Beim Schwerverkehr sieht die Entwicklung ähnlich aus: Nur bei der Messstelle in Kallnach konnte eine signifikante Zunahme festgestellt werden: Seit der Ostast-Eröffnung rollen täglich gut zusätzliche 50 Fahrzeuge mit einem Gewicht von mehr als 3,5 Tonnen über das Oberfeld. Für Dominik Matter (SVP), Gemeindepräsident von Kallnach, kein Problem: Er habe zwar schon den Eindruck gewonnen, dass 2018 mehr Schwerverkehr durch die Gemeinde gerollt sei, sagt er, allerdings nicht in einem Ausmass, als dass er es als Belastung empfunden hätte.


«Kein grosses Problem»
Ähnlich tönt es in Aarberg: Gemeindepräsident Fritz Affolter (SVP) zeigt sich erfreut über die Zahlen.
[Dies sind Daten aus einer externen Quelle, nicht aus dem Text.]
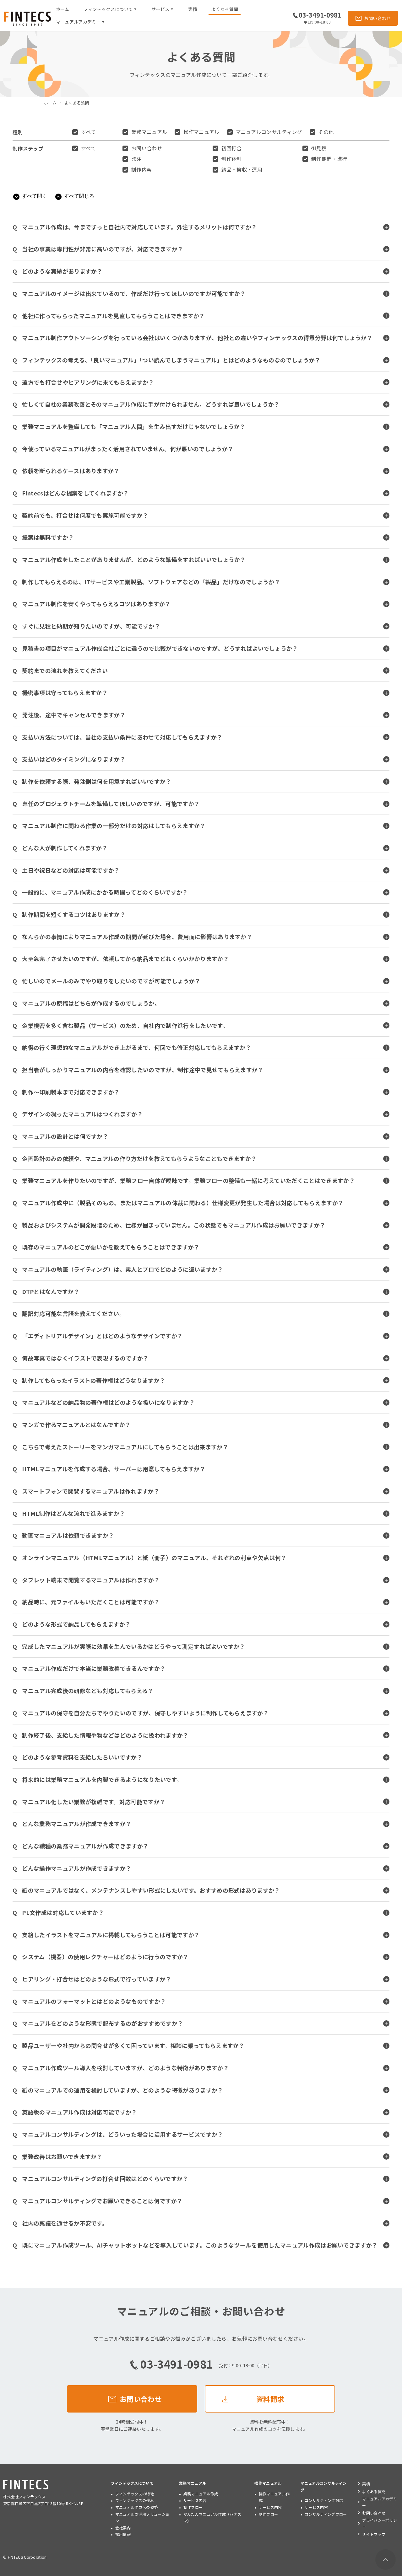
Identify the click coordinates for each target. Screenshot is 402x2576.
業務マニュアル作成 (200, 2493)
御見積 (319, 148)
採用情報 (123, 2534)
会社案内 (123, 2527)
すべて (88, 132)
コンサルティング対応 (324, 2500)
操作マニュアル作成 (274, 2497)
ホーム (62, 9)
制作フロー (193, 2507)
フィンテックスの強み (134, 2500)
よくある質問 (224, 9)
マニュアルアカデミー (379, 2502)
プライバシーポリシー (379, 2523)
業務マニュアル (149, 132)
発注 (136, 159)
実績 (192, 9)
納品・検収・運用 (242, 169)
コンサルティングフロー (326, 2514)
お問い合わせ (146, 148)
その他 (326, 132)
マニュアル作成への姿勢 (136, 2507)
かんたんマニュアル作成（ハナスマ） (212, 2517)
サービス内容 (195, 2500)
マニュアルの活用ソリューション (142, 2517)
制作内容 (141, 169)
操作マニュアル (201, 132)
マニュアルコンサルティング (269, 132)
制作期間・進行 (329, 159)
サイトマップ (373, 2534)
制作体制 (231, 159)
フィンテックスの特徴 (134, 2493)
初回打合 (231, 148)
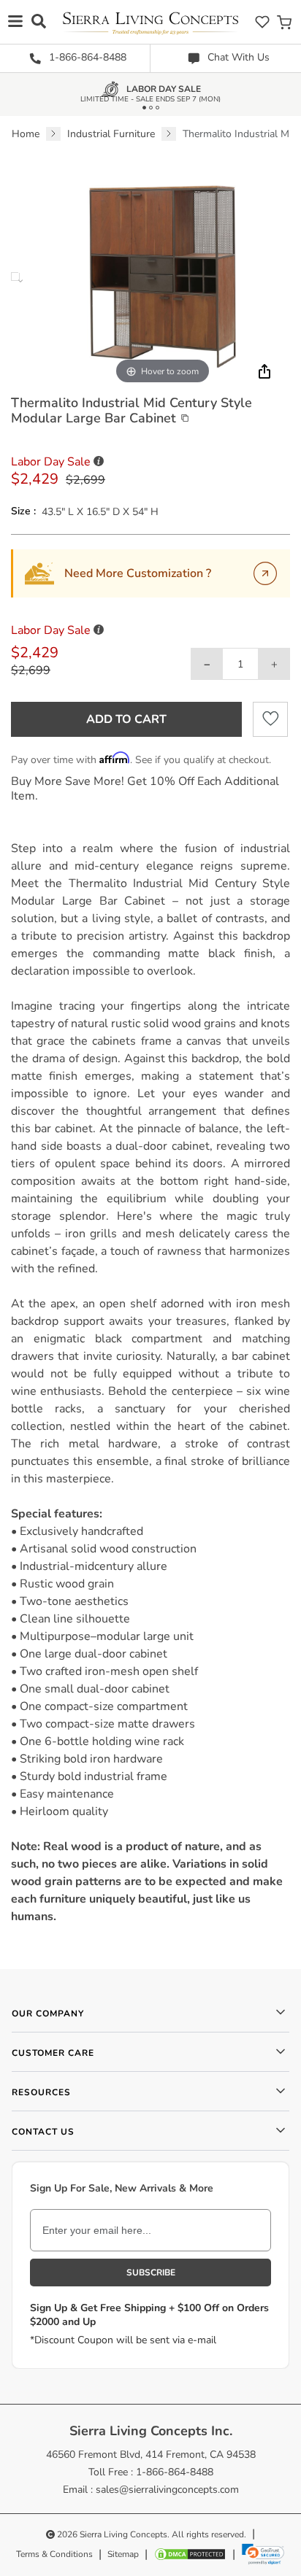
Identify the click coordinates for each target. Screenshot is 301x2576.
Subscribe (150, 2272)
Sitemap (123, 2554)
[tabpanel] (150, 1382)
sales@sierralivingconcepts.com (167, 2489)
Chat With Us (237, 57)
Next (20, 281)
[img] (263, 371)
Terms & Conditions (54, 2554)
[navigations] (15, 20)
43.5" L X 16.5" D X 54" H (100, 512)
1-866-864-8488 (86, 57)
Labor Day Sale (163, 91)
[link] (263, 2554)
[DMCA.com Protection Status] (189, 2554)
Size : (23, 511)
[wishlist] (262, 21)
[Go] (265, 573)
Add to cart (126, 719)
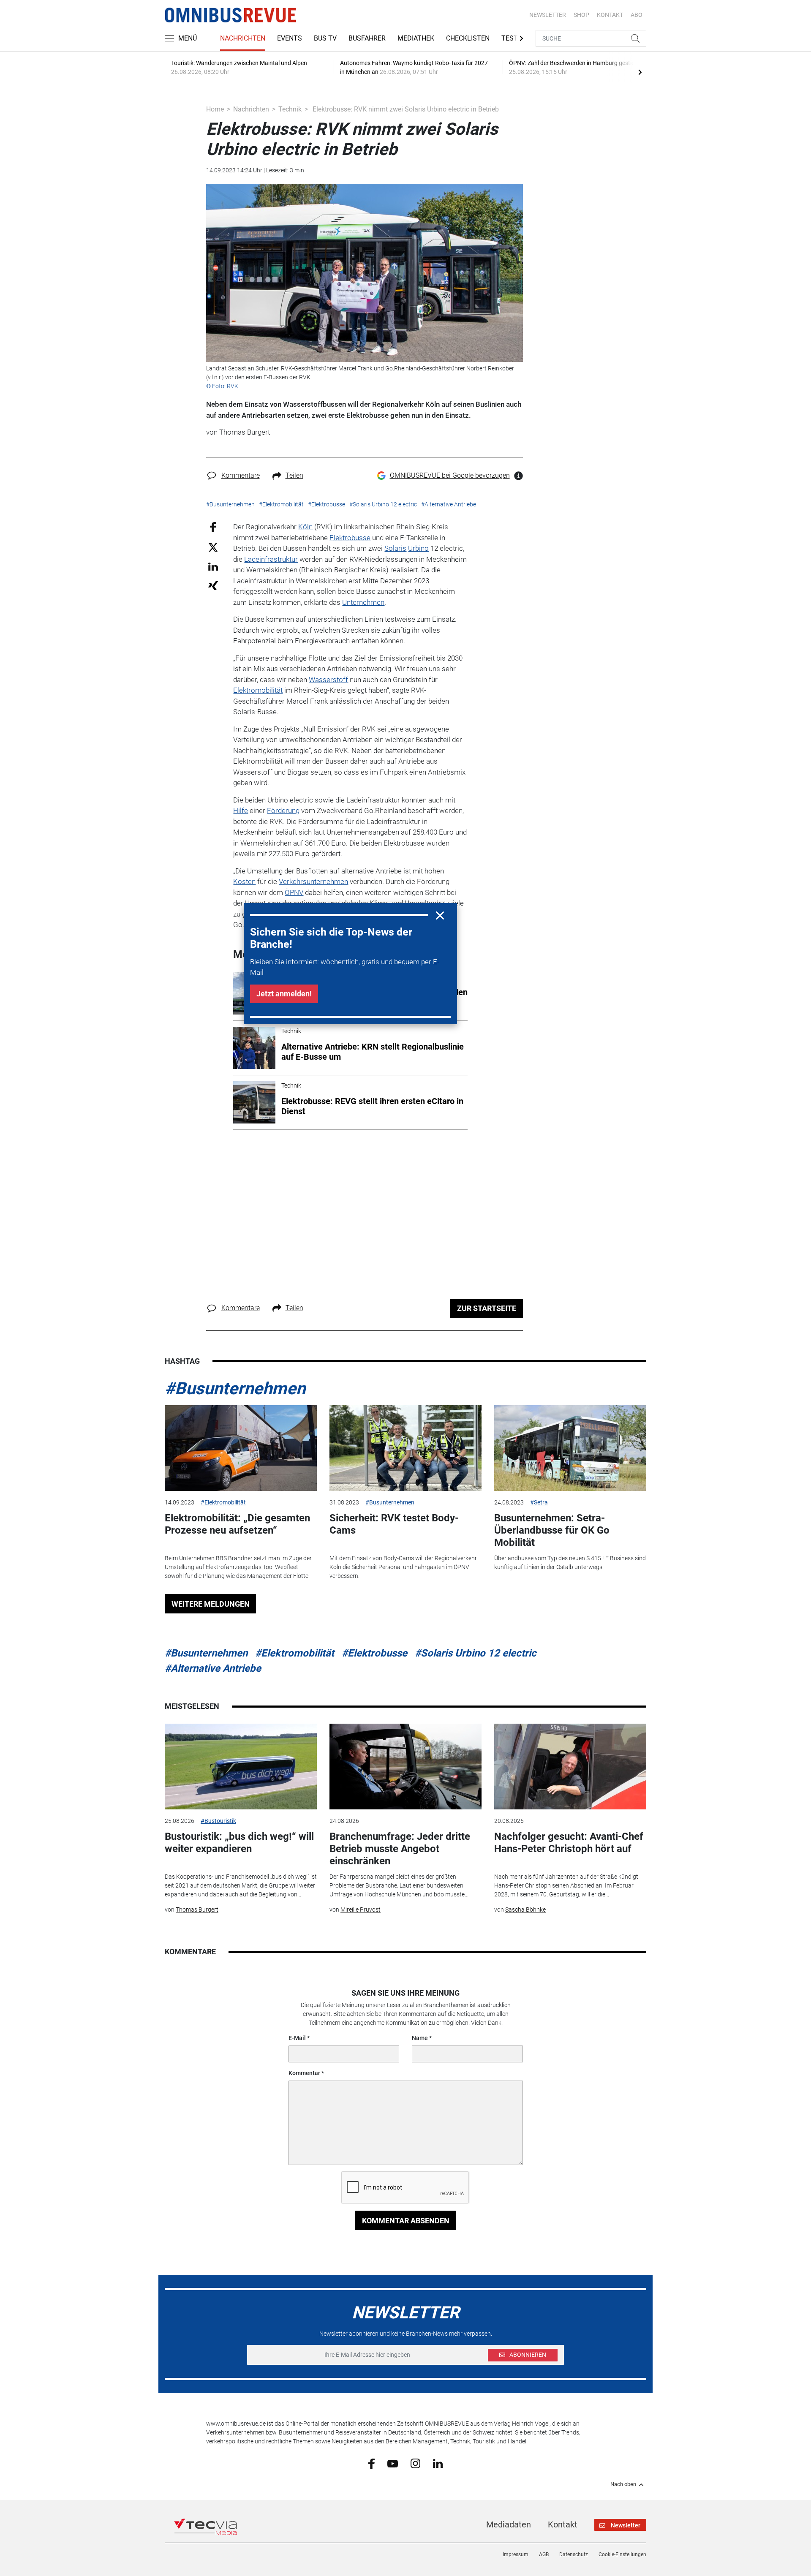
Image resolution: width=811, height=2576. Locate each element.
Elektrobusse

Nachdem vor der Ostast-Eröffnung wegen einer drohenden Mehrbelastung durch Schwerverkehr Angst geherrscht habe, sei nun nach dem ersten Jahr «vernachlässigbar, was da wegen dem Ostast gekommen ist». Zwar habe sich die Staubildung morgens und abends etwas akzentuiert, die Auswirkungen seien aber marginal. Die allgemeine Verkehrszunahme, so Affolter, sei aber auch in Aarberg spürbar. Diese sei laut dem Gemeindepräsidenten auch auf den brummenden Wirtschaftsmotor und die rege Bautätigkeit in Aarberg zurückzuführen.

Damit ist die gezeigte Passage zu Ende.